Köşk bu günlerde ayrı bir havayı barındırıyordu.
"Sizi görmek ne büyük bir şeref Ahu" dediğin de kadının naif elini tutup dudaklarına götürdü. Ahu sanki toy bir çocuğun edası ile kalbinde büsbütün yangın başlatan bu adamın sözlerinden hayli etkilemiş bir halde yüzünde titrek bir tebessüm oluştu.
"O şeref bana ait Kemal bey" dediğin de eteğini bacağının kenarına toplayıp oturdu."Havalar serzeniş dolu" diye konuşan adamın bakışları kendisinden ziyade denize doğru idi.
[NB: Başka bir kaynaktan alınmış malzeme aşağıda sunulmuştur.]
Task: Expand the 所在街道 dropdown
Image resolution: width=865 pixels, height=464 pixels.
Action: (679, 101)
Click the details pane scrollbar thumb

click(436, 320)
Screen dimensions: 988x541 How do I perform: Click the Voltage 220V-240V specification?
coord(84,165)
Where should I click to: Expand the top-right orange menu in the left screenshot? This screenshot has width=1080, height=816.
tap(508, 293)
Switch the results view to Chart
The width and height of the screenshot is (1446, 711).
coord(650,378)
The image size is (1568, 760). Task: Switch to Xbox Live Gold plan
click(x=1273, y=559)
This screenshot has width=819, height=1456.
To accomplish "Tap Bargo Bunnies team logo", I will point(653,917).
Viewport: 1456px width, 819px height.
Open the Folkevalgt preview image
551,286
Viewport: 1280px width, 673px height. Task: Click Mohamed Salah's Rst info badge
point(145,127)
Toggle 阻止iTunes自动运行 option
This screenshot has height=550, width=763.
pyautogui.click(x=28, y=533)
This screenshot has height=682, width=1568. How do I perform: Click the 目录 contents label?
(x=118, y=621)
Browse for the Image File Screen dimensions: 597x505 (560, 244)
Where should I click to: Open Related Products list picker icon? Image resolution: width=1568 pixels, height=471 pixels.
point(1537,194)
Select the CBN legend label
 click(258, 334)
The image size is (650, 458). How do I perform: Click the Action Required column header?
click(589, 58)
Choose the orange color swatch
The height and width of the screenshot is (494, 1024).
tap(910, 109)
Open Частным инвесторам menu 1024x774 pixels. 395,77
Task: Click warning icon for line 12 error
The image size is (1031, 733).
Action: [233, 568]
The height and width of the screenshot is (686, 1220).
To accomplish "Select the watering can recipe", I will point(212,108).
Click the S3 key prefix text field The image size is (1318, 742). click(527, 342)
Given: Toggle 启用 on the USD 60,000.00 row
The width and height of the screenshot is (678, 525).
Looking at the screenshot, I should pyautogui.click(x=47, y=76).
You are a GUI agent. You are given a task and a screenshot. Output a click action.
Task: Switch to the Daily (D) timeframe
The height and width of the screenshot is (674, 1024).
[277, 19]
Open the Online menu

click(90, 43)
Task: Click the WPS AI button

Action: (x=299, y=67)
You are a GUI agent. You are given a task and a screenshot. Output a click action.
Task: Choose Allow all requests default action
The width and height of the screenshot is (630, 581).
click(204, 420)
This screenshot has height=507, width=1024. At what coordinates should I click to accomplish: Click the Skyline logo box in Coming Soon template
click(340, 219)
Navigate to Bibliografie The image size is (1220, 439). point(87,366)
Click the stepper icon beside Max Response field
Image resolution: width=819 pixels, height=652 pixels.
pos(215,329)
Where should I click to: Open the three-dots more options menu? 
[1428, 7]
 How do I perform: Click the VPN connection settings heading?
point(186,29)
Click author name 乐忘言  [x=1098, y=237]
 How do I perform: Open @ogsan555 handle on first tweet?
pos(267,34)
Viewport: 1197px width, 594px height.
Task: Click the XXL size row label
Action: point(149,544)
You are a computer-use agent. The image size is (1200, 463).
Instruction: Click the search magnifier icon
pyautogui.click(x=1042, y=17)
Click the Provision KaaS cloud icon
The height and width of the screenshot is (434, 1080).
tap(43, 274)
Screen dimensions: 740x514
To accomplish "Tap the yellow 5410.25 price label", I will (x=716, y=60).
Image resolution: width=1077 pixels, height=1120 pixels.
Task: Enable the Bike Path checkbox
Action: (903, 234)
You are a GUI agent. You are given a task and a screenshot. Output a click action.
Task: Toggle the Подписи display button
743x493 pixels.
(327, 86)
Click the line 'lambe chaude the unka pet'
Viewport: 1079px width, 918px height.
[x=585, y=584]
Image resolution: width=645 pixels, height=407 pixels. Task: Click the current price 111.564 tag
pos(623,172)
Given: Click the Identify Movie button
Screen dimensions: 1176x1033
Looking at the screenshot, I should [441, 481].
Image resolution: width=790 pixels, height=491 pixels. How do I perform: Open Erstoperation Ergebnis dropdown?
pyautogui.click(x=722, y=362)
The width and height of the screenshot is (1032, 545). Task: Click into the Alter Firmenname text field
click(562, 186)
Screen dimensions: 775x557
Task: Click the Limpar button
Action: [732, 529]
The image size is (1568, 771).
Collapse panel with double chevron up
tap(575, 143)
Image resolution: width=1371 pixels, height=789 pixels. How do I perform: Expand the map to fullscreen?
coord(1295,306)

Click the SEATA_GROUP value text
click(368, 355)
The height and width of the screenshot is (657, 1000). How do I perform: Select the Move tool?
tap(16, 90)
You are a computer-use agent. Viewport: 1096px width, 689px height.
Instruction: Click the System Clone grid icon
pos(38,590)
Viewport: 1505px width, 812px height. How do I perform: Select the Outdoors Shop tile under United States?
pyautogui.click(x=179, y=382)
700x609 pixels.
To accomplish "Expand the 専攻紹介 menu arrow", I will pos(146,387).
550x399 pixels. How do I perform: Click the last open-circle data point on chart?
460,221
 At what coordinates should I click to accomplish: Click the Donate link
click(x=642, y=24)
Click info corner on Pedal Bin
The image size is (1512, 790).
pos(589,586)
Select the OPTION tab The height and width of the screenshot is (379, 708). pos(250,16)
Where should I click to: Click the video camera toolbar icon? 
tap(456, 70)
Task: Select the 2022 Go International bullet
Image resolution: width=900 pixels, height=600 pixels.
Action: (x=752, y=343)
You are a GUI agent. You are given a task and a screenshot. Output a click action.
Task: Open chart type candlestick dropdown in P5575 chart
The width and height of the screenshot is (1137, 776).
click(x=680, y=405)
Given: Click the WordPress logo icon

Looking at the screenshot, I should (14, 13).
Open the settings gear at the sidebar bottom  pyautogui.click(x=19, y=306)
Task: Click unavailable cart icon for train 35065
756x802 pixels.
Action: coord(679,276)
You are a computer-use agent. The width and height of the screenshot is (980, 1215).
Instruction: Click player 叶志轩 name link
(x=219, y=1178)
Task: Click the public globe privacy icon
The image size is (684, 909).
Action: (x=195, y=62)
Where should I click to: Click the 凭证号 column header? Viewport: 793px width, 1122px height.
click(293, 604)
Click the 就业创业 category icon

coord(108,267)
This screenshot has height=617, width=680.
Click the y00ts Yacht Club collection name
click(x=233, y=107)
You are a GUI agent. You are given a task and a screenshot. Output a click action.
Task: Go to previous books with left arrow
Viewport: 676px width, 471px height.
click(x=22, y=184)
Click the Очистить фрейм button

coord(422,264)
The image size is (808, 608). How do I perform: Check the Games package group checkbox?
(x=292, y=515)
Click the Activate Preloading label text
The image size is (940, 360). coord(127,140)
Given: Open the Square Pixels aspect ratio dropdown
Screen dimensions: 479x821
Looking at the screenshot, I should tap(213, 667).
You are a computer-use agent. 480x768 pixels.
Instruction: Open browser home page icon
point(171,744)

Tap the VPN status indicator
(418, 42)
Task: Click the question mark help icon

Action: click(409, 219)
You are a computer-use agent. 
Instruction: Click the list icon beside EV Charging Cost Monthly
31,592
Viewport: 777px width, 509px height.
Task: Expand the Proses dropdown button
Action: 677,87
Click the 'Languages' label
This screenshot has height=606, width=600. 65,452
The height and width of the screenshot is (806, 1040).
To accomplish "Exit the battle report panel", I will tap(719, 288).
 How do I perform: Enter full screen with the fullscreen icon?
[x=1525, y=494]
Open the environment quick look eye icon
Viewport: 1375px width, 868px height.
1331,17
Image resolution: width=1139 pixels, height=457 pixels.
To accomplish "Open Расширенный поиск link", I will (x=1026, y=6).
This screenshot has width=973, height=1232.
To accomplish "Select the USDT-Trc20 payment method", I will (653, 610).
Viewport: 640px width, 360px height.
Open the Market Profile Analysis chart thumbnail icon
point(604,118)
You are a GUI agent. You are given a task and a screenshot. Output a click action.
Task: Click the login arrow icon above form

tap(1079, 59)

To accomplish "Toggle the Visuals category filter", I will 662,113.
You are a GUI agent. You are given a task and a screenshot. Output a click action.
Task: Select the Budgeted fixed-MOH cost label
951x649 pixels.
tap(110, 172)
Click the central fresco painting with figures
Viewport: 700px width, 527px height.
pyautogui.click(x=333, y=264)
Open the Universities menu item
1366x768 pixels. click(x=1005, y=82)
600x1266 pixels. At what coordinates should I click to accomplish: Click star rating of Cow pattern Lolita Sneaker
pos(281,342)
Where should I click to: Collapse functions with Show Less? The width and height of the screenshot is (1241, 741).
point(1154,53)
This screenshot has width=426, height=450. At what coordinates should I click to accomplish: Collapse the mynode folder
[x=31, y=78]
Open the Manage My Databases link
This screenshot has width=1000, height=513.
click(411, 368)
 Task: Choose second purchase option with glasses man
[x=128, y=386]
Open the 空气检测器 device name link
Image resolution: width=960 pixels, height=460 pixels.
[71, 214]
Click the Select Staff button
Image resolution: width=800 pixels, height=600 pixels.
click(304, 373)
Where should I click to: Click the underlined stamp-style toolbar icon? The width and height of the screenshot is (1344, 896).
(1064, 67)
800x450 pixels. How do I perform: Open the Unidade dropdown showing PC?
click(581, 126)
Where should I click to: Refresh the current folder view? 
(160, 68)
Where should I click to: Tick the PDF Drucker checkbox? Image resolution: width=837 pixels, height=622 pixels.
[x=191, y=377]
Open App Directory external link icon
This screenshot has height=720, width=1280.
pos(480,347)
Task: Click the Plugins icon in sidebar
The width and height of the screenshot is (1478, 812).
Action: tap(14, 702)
"Haklısınız..." demekle yetindi Ahu, çünkü Kemal bey derin bir adamdı. Zamanı oldukça hep kitap okur ve tabiatın o derin yansımasına kendini adardı. Onun yanında konuşmak epey zordu.
Her şeyi bilirdi.
Kemal bey derin bir nefesi aldı. Ahu güzel ve hoş bir sohbeti olan bir kadındı. Yaşı da yaşına uygundu lakin aralarında hiç bir çekim yoktu. Yani Kemal açısından bu durum böyleydi. Bir sohbet etseler bile her şey yarım kalabilirdi. Çünkü yaşadıkları ve gördükleri şeyler birbiri ile bağlantılı değildi. Semiha hanım ölmeden onca küçük oğlunun mürvetini görmek istiyordu. Bu durumu da oğluna lanse ediyordu. Aile yapısına en uygun gelin adayı ise Ahu hanımdı.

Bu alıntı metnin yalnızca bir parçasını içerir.